Best practices for compliance and efficiency 

Navigating the payroll for part-time and cross-border employees can be complex, but adherence to best practices can significantly mitigate risks and enhance efficiency. 

Precise employment contracts 

The foundation of a compliant payroll is a meticulously drafted employment contract. This document should clearly outline: 

  • The employee’s work percentage or weekly hours. 
  • The gross salary and how it is calculated (e.g., hourly or a fixed monthly amount). 
  • Entitlement to pro-rata benefits like the 13th-month salary and holiday pay. 
  • For cross-border employees, an acknowledgement of their status and the applicable tax treatment based on the relevant DTA. 
  • For part-time employees working less than 8 hours a week, a clause reminding them of their responsibility to secure non-occupational accident insurance is advisable. 

Utilising professional payroll solutions 

Given the nuances of Swiss payroll, especially with varied employment models, relying on manual calculations can be fraught with risk. 

  • Payroll software: Modern payroll software tailored to the Swiss market can automate the calculation of salaries, social security contributions, and withholding taxes. These systems are regularly updated to reflect changes in legislation and cantonal tax rates, ensuring a high degree of accuracy. 
  • Fiduciary services: For many small and medium-sized enterprises, outsourcing payroll to a professional fiduciary service, like LedgerPeek, is the most effective solution. A fiduciary offers expertise in navigating the complexities of different cantons, employee types, and international agreements. This not only ensures compliance but also frees up valuable internal resources to focus on core business activities. 

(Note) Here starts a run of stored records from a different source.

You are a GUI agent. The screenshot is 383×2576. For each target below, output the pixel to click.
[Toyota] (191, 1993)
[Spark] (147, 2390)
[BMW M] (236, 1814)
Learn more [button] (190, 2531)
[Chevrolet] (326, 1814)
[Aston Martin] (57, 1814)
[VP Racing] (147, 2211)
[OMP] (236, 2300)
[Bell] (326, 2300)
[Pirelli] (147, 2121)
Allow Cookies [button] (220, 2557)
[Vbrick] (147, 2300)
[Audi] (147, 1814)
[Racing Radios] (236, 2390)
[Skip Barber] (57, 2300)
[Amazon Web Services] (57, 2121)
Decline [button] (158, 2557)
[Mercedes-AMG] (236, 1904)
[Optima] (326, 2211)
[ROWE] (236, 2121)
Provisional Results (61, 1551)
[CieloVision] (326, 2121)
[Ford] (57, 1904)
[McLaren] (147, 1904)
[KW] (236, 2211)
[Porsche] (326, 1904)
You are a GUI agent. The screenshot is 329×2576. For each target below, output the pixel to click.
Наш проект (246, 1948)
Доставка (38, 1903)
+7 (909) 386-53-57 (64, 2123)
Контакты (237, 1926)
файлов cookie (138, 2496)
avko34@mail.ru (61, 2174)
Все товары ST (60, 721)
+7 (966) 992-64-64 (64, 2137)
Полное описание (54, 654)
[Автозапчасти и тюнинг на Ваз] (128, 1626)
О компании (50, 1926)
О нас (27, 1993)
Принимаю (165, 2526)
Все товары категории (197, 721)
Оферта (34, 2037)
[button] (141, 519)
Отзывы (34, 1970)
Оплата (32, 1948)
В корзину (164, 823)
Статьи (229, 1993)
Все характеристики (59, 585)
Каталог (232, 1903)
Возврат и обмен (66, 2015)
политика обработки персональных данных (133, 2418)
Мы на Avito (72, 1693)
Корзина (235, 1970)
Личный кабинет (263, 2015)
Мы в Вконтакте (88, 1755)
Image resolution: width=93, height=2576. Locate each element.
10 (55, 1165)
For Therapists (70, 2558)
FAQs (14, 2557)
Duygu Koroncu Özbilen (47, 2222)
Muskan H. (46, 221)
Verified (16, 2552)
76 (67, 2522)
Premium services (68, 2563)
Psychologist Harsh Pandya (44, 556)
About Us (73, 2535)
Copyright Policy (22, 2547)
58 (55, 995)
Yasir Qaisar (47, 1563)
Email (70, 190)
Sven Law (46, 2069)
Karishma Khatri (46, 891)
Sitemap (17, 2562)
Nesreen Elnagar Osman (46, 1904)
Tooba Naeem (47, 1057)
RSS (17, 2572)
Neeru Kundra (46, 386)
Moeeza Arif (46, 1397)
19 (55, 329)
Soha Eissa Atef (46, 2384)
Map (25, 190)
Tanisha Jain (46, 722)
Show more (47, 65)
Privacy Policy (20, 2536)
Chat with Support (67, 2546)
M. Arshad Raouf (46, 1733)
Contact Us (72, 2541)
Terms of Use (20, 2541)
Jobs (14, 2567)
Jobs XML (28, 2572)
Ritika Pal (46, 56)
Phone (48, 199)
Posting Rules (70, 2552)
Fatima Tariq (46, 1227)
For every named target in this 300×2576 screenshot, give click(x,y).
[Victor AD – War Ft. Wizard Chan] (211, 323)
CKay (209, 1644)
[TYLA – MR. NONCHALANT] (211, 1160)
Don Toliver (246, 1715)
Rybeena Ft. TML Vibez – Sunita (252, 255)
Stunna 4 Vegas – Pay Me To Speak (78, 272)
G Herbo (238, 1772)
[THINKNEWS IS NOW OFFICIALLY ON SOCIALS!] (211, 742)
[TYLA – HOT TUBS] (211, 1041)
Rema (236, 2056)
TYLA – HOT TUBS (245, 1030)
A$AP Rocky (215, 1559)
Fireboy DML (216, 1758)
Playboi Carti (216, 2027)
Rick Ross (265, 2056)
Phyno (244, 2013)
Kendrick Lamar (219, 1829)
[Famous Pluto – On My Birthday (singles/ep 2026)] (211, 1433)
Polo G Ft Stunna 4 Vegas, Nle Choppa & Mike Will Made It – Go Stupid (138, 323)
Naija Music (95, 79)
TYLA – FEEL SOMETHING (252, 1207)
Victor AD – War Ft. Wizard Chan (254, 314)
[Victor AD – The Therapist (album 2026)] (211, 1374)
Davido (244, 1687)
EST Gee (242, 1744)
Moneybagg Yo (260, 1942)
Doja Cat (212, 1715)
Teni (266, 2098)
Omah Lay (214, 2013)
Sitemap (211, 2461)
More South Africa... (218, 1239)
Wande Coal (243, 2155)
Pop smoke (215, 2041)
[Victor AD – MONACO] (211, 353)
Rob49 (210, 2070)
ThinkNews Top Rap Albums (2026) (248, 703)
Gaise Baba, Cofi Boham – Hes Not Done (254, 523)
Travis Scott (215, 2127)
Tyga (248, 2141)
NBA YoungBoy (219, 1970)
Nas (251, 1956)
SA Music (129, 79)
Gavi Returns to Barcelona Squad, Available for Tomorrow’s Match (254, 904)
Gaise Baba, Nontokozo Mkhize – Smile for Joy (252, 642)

Conclusion: a matter of precision 

Flexible employment arrangements are essential for the growth and resilience of businesses in Switzerland. Nonetheless, overseeing payroll for part-time and cross-border employees requires accuracy and specialised knowledge. This includes calculating prorated salaries and pension contributions for part-time workers, as well as navigating the complex issues of withholding taxes and double taxation treaties for cross-border employees, where there is little room for mistakes. 

By fully grasping the specific legal and financial responsibilities and utilising appropriate tools and expert assistance, companies can effectively embrace these flexible job structures. Proficient payroll management is crucial to harnessing the full capabilities of a diverse workforce while ensuring adherence to legal and financial regulations within the intricate Swiss compliance framework.